European Primary Care Cardiovascular Society

Controversies in Lipids – is the role of statins now clear, are there alternatives, and what’s in the pipeline?

News - Mar. 31, 2017

SPECIAL INVITED PLENARY - Professor John Chapman (Paris, France)

Controversies in Lipids – is the role of statins now clear, are there alternatives, and what’s in the pipeline?

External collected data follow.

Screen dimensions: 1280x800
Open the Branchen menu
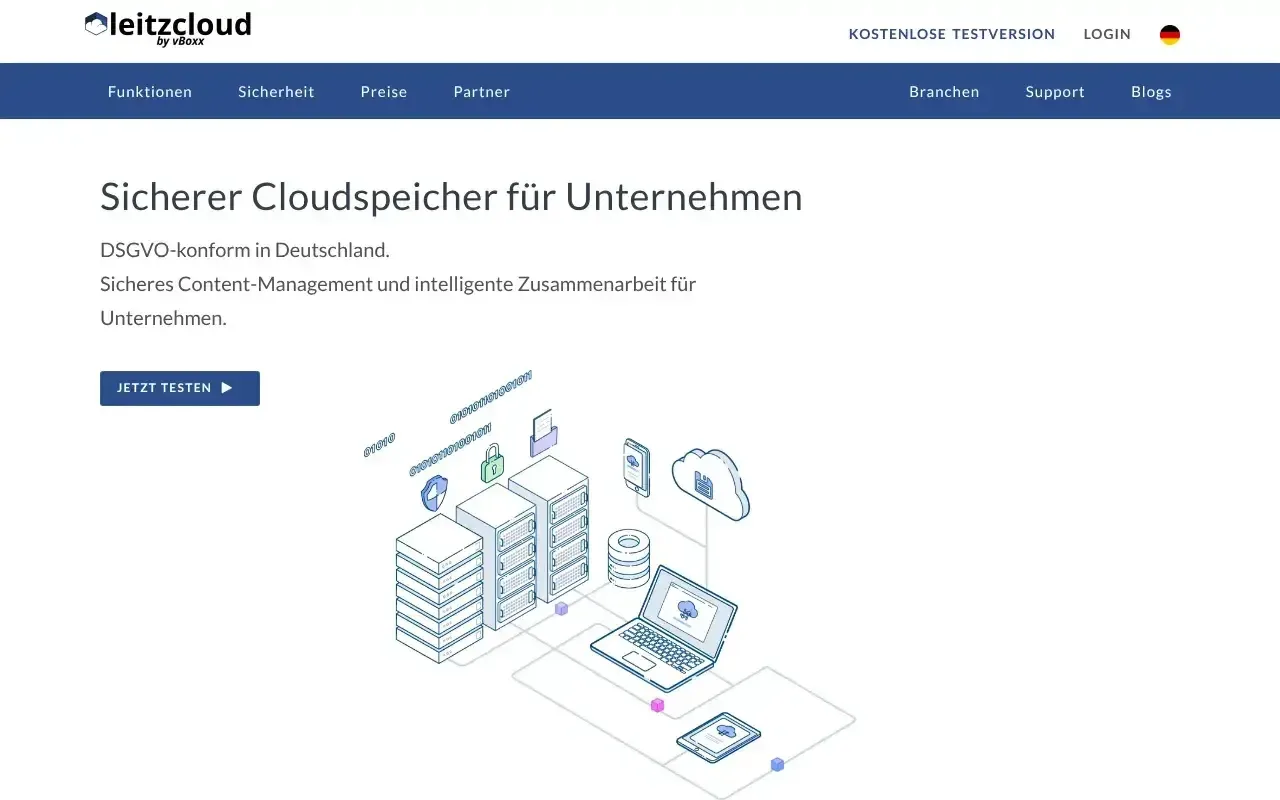point(944,91)
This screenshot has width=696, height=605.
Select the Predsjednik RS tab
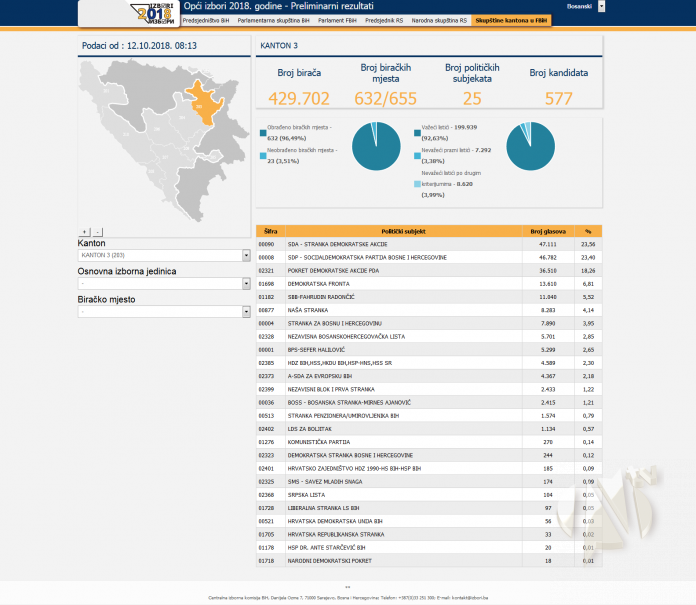click(x=385, y=20)
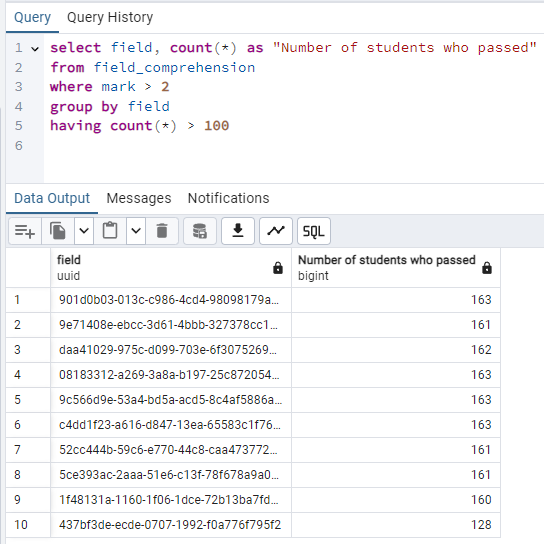
Task: Click the cell with value 128
Action: tap(396, 525)
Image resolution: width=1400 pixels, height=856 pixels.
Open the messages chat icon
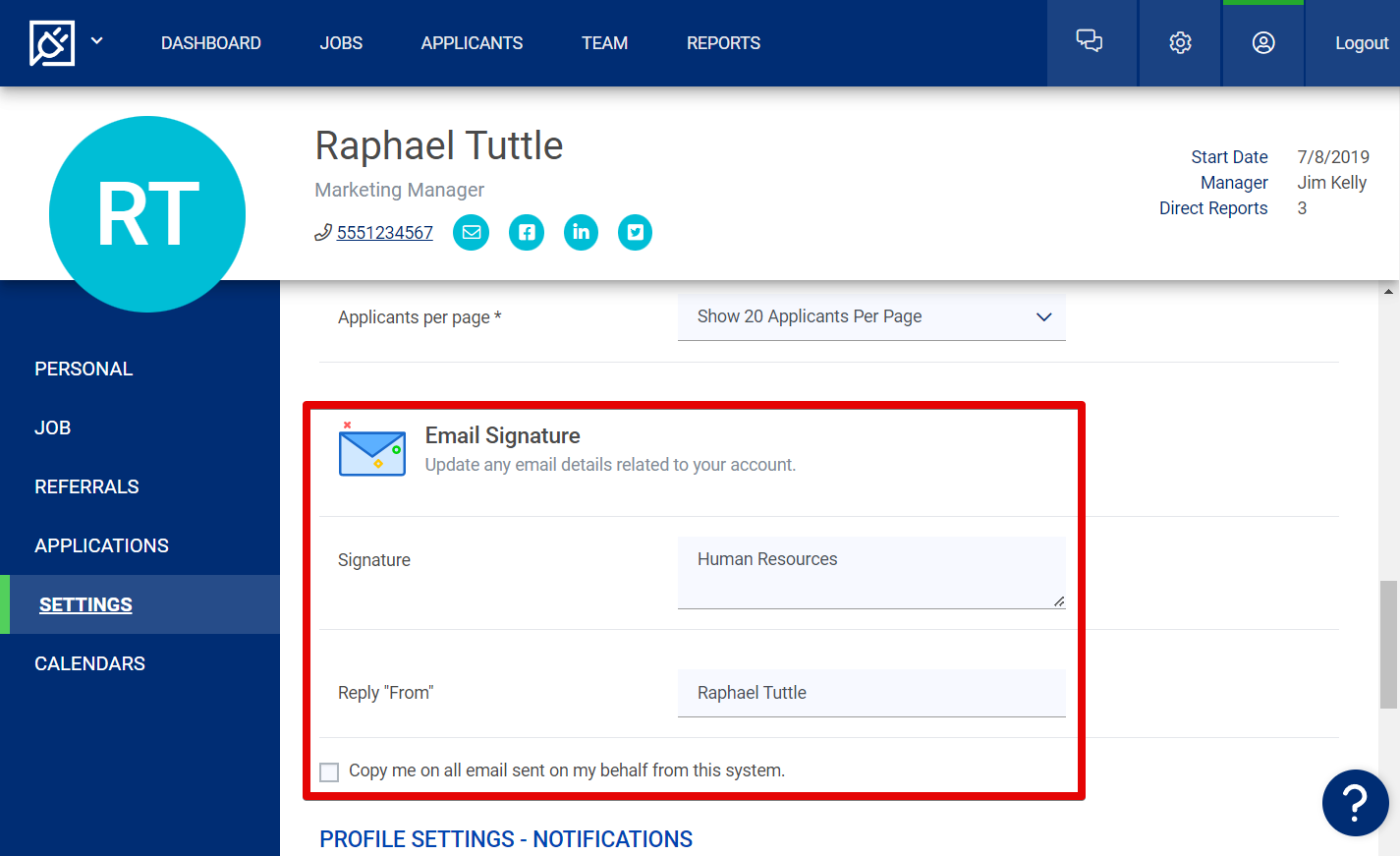1092,43

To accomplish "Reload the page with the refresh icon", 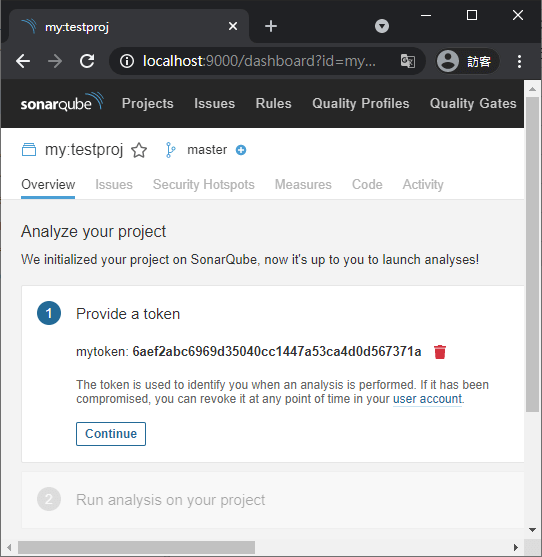I will [x=87, y=61].
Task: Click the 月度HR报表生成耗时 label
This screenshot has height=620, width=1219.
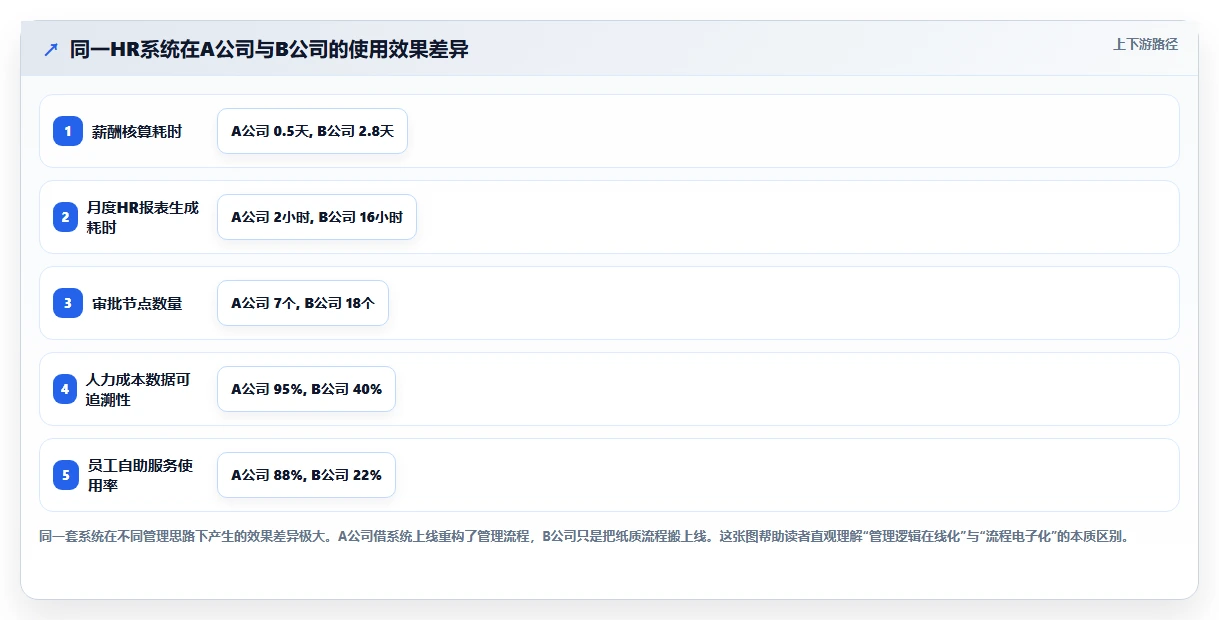Action: pos(143,217)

Multiple studies have shown a clinical benefit of statin treatment over time, although mixed patterns of the type of benefit have been observed, depending on baseline levels and the duration of the study. CV event reduction is seen, but not all studies revealed a mortality benefit. The mechanism through which LDL-c lowering is thought to reduce events, may be that it favours stabilisation of vulnerable plaques.
Effective LDL-c lowering treatment can be hindered by adverse effects, of which muscle problems are most frequently experienced. If patients experience muscle symptoms, it is worth trying to rechallenge with the same statin after a break, or to try a reduced dose or another statin. Statins are pharmacologically distinct, for instance with regard to half-life (simvastatin and pravastatin have a short half-life of about 2-3 hours, while atorvastatin, rosuvastatin and pitavastatin have a longer half-life of about 20 hours). It has been suggested that the pathophysiological basis for statin-associated muscle symptoms arises from inefficient uptake of statins by the liver, allowing the statin to ‘escape’. As a consequence, elevated levels of statins are present in the circulation with prolonged residence time, which leads to increased peripheral tissue exposure to statins. In skeletal muscles, it inhibits mitochondrial electron transport. This can cause muscular symptoms, possibly aggravated by intense exercise. Considering the different half-lifes, these effects may depend on the specific statin used.
Chapman stressed that the benefit should be optimised, appreciating that the CV benefit far outweighs possible adverse effects.
New lipid-lowering therapies are now available, namely PCSK9 inhibitors. PCSK9 normally targets the LDL-receptor for degradation, which prevents its action on lowering plasma LDL-c levels. Thus, when PCSK9 is inhibited, more LDL-receptors remain available to take LDL-c out of the circulation. Statins increase PCSK9 levels, thereby minimising its own LDL-c lowering effect via reducing LDL-receptor levels. The fact that both agents lower LDL-c via different routes, suggests that PCSK9 inhibition can be a good complimentary add-on therapy to statins.
Ideas about a ‘normal’ LDL-c level and classifications in guidelines may change based on recent insights that very low LDL-c can now be achieved with novel and more potent LDL-lowering therapy. Newborns show an average level of 0.7 mg/dL or about 30 mmol/L, with the brain being richest in cholesterol. Does this mean that this is the minimum LDL-c level needed? A lot of cholesterol in needed in the brain at the start of life, but the brain can synthesise cholesterol. In fact, every organ can synthesise cholesterol, albeit at different rates. Hence, very low LDL-c levels do not confer a problem, and we certainly do not need all the cholesterol we have as adults.
Prof. Chapman therefore concluded by emphasising the newly emerging concept that lowest for longest is the best approach as far as LDL-c levels are concerned.